** Provided text follows **

Early days and first UK hit
Blues-rock band Ten Years After is an English rock band, formed in Nottingham in the mid-1960s. The band comprised of guitarist/singer Alvin Lee (b. 1944 – d. 2013), keyboardist Chick Churchill, bassist Leon Lyons and drummer Ric Lee (no relation to Alvin).
Alvin Lee, Lyons and Ric Lee had played in a band under the name of The Jaybirds. In 1966, Churchill joined them and the new quartet named themselves Blues Trip. Honoring Elvis Presley, who was Alvin Lee’s idol, they changed their name Ten Years After for the reason that they were formed ten years after Elvis’ breakthrough year, 1956.
With a new manager in tow, the group then signed to Decca Records’ subsidiary imprint Deram. Ten Years After released their eponymous debut album in 1967 to little attention, but their follow-up LP two years later Stonedhenge (1969) became a UK Top 10 hit. It featured the six-minute track “I’m Going Home.”
US breakthrough success through Woodstock Festival
The band’s breakthrough moment in the US occurred when they performed at the Woodstock festival, performing a nine-minute version of “I’m Going Home.” Their Woodstock performance became quite legendary, leading to the American success of their next album Ssssh which reached the top 20 albums on the Billboard 200.

** End of Provided text **

Required action 1
Translate this sentence from the Ten Years After passage into Spanish: "In 1966, Churchill joined them and the new quartet named themselves Blues Trip."
Required action 2
Please reproduce the Ten Years After passage between "Early days and" and "breakthrough year, 1956.", inclusive.

** Entries provided follows **

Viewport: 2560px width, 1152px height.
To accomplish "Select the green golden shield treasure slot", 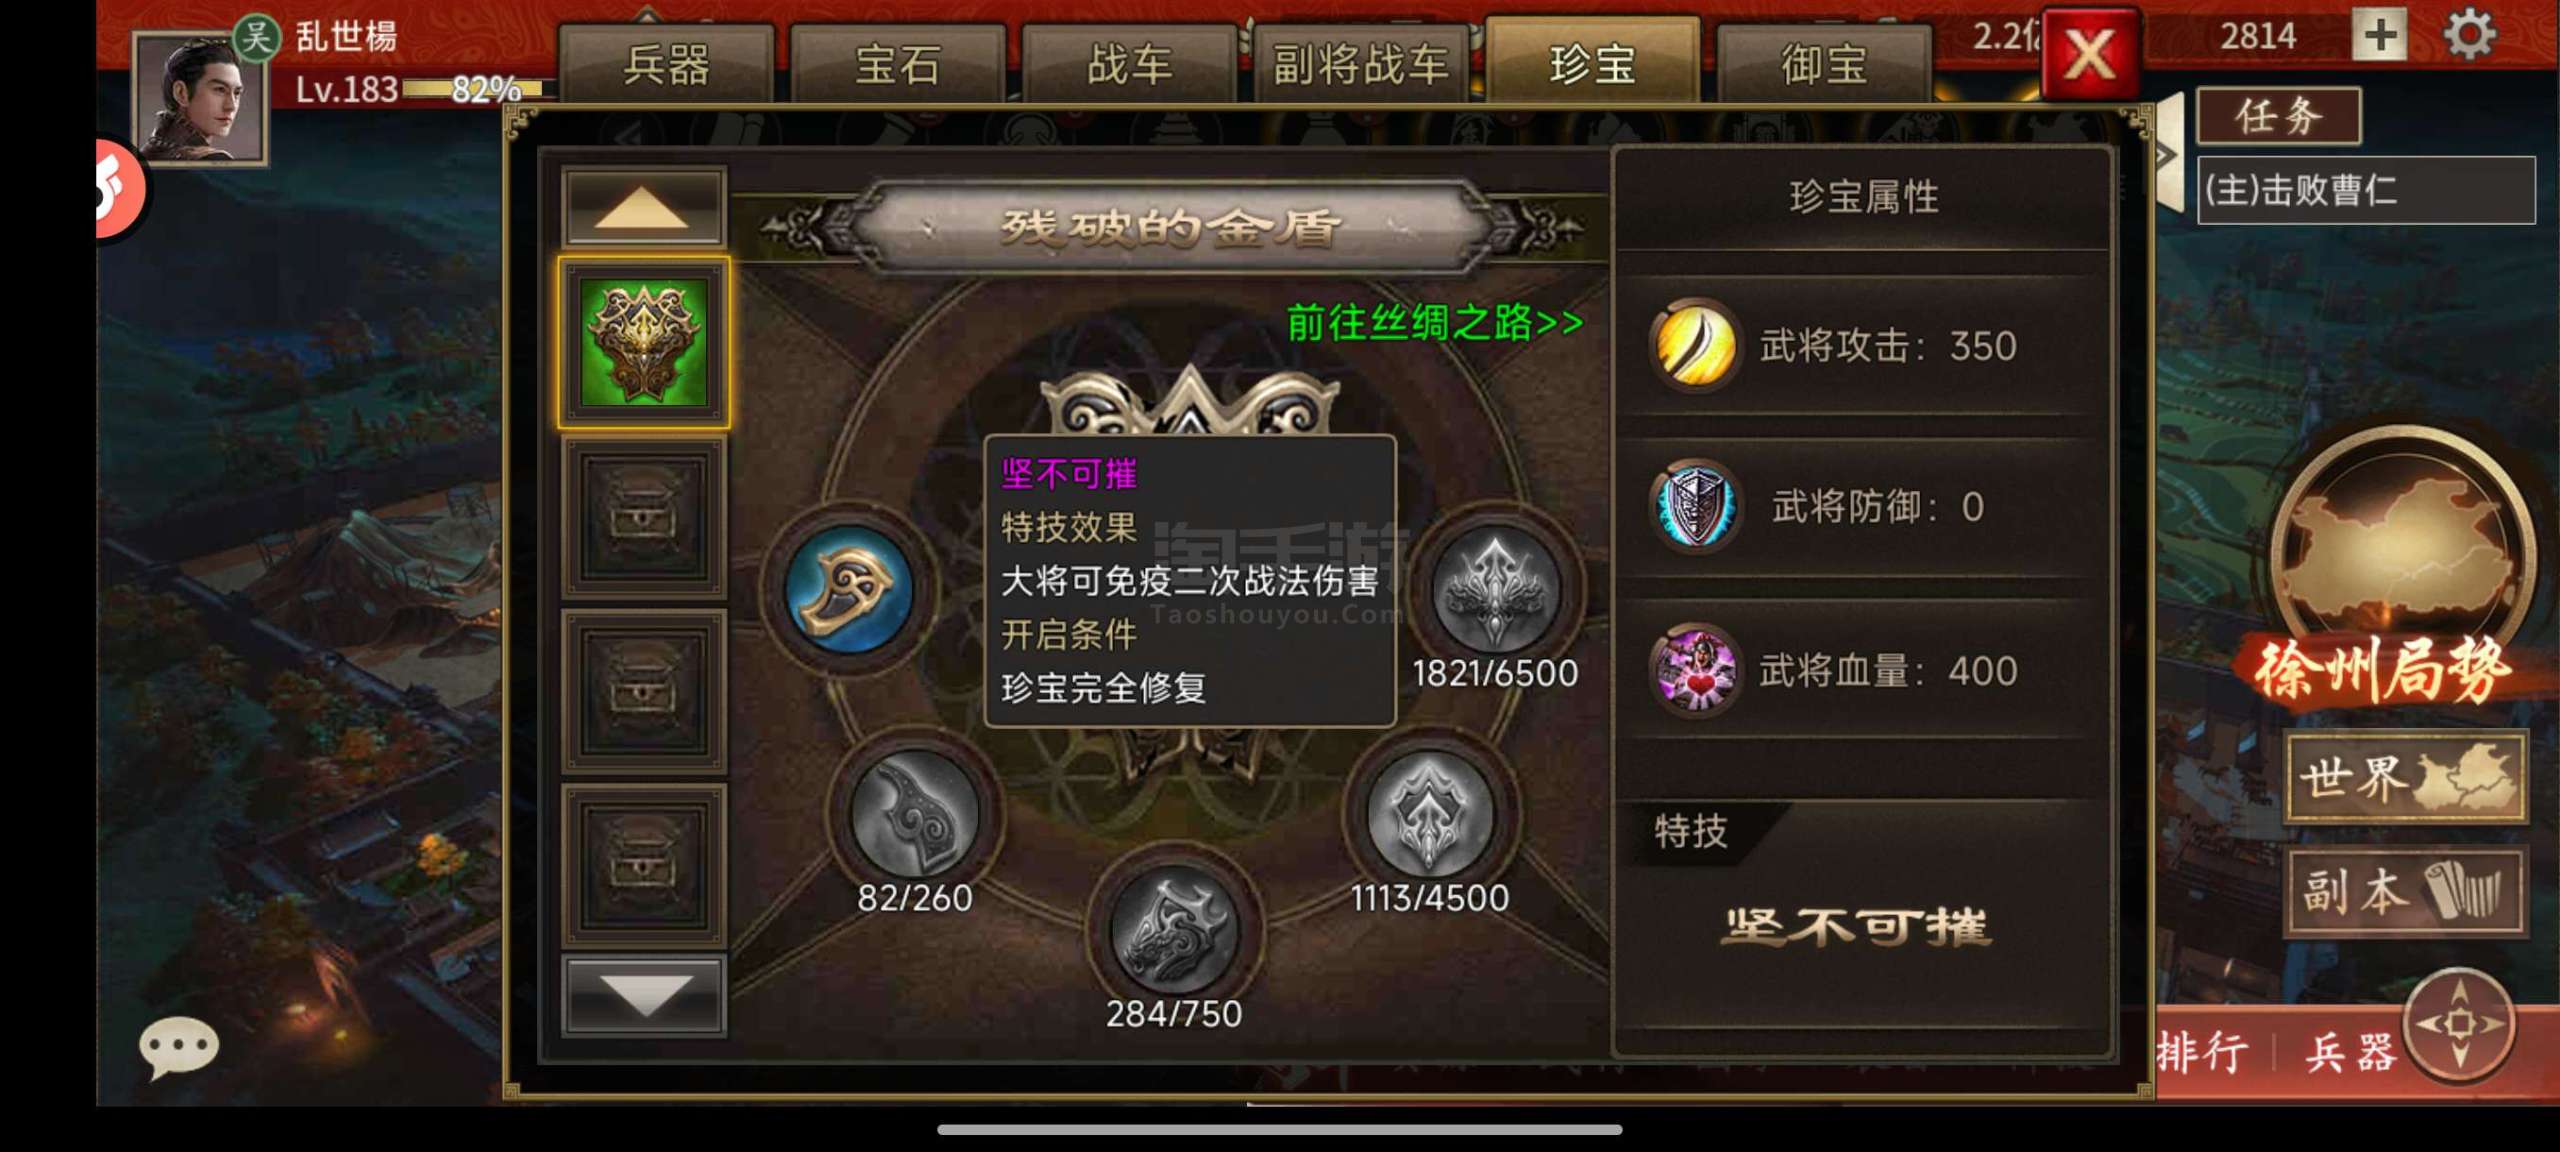I will 644,343.
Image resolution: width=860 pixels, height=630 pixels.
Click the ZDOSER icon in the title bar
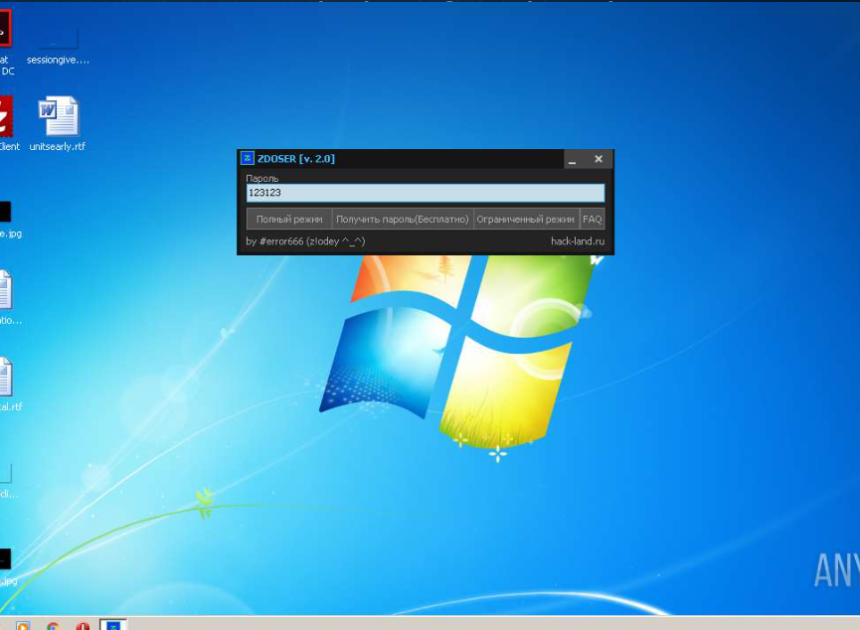click(x=247, y=159)
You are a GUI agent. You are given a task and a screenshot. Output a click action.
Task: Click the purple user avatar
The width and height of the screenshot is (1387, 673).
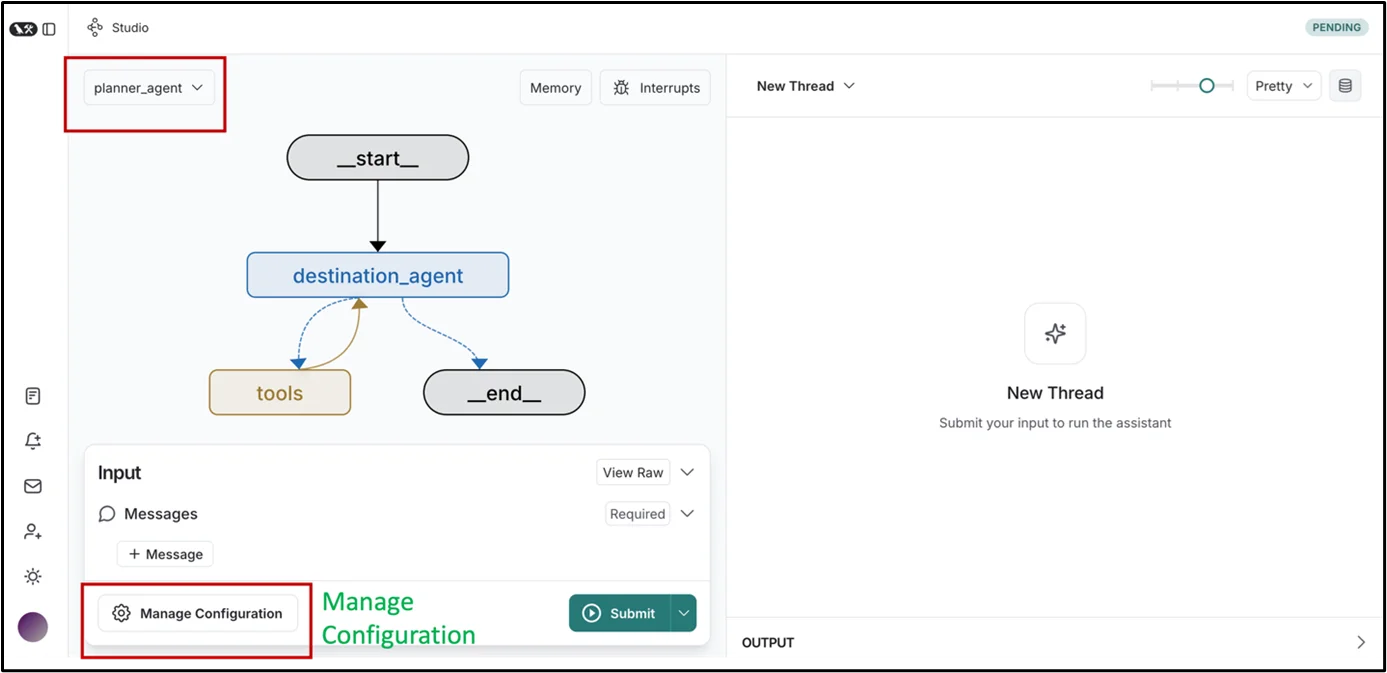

** End of Entries provided **

Response area 1
En 1966, Churchill se unió a ellos y el nuevo cuarteto se llamó Blues Trip.

Response area 2
Early days and first UK hit
Blues-rock band Ten Years After is an English rock band, formed in Nottingham in the mid-1960s. The band comprised of guitarist/singer Alvin Lee (b. 1944 – d. 2013), keyboardist Chick Churchill, bassist Leon Lyons and drummer Ric Lee (no relation to Alvin).
Alvin Lee, Lyons and Ric Lee had played in a band under the name of The Jaybirds. In 1966, Churchill joined them and the new quartet named themselves Blues Trip. Honoring Elvis Presley, who was Alvin Lee’s idol, they changed their name Ten Years After for the reason that they were formed ten years after Elvis’ breakthrough year, 1956.